━━ TEXTAUSZUG

Verdichtung am Elbufer

Katinka Corts
19. März 2019
Die geplanten Neubauten vervollständigen die Bebauung hinter der Uferpromenade (Bild: BERND ALBERS Gesellschaft von Architekten mbH)

Dresdens Bevölkerungszahl, die zwischen der politischen Wende 1989 und bis zum Jahr 2000 abnahm, steigt seit fast 20 Jahren kontinuierlich. Bis Ende 2017 verbuchte die Stadt einen Zuwachs von 80’000 Personen und gilt damit als eine der am schnellsten wachsenden Städte Deutschlands. 
Dresden, das von außen oft auf das historische Stadtbild mit der wieder aufgebauten Frauenkirche, die Semperoper und die Raddampfer auf der Elbe reduziert wird, will sich mit Leitbildern für neue Stadtteile, Landschaftsgestaltung und zeitgemäßen Städtebau beschäftigen. In der aktuellen Gesprächsreihe „Baustelle Dresden. Städtebauliches Quartett“, veranstaltet von der Sächsischen Akademie der Künste und der Dresdner Stadtplanung sollen die Planungsaufgaben der nächsten Jahrzehnte diskutiert werden.

━━━━

AUFGABEN ZUR ÜBUNG
#1 Beantworte anhand des Artikels über Dresden folgende Fragen:
(a) In welchem Zeitraum nahm die Bevölkerungszahl Dresdens ab?
(b) Um wie viele Personen war die Bevölkerung bis Ende 2017 gewachsen?
(c) Wer veranstaltet die Gesprächsreihe „Baustelle Dresden. Städtebauliches Quartett“?
#2 Setze den Artikel über Dresden im gleichen sachlichen Ton nach seinem letzten Satz fort.

━━ AUFLISTUNG

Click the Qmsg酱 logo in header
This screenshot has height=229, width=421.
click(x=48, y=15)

━━━━
━━ AUFLISTUNG

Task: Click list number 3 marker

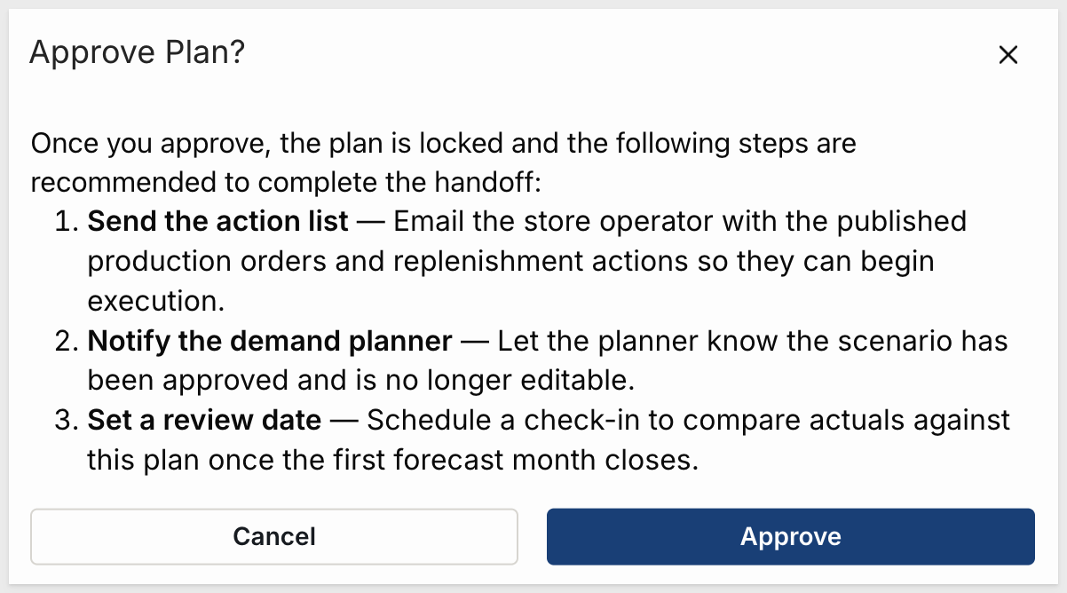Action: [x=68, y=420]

━━━━
━━ AUFLISTUNG

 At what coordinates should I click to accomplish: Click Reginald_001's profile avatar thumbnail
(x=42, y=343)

━━━━

ERWARTETE ANTWORTEN
#1
(a) Zwischen der politischen Wende 1989 und dem Jahr 2000.
(b) Um 80’000 Personen.
(c) Die Sächsische Akademie der Künste und die Dresdner Stadtplanung.

#2
In der ersten Veranstaltung, die diesen Mittwoch stattfindet, sprechen Architekt Wolfgang Lorch und Architekt und Denkmalpfleger Thomas Will mit dem Dresdner Baubürgermeister Raoul Schmidt-Lamontain (der ebenfalls im Bereich Architektur diplomiert hat) über die abgeschlossenen Projekte in der Dresdner Altstadt und die aktuellen Planungen für den Neustädter Markt.

Plan: BERND ALBERS Gesellschaft von Architekten mbH
Historische Muster weiterbauen

In dem offenen zweiphasigen Ideenwettbewerb hatte die Jury am 11. Februar dieses Jahres aus 28 Arbeiten zunächst fünf gewählt und schließlich drei Preisträger benannt. Den Wettbewerb für das Königsufer gewannen die Berliner Bernd Albers Architekten in Zusammenarbeit mit Vogt Landschaftsarchitekten (Zürich / Berlin). In ihrem Entwurf schlagen sie vor, das Elbufer mit seinen prägenden Bürgerhäusern an der vorgelagerten Elbterrasse in zwei Bauabschnitten wieder zu gewinnen und zugleich den barocken Platz des Neustädter Marktes zu reaktivieren.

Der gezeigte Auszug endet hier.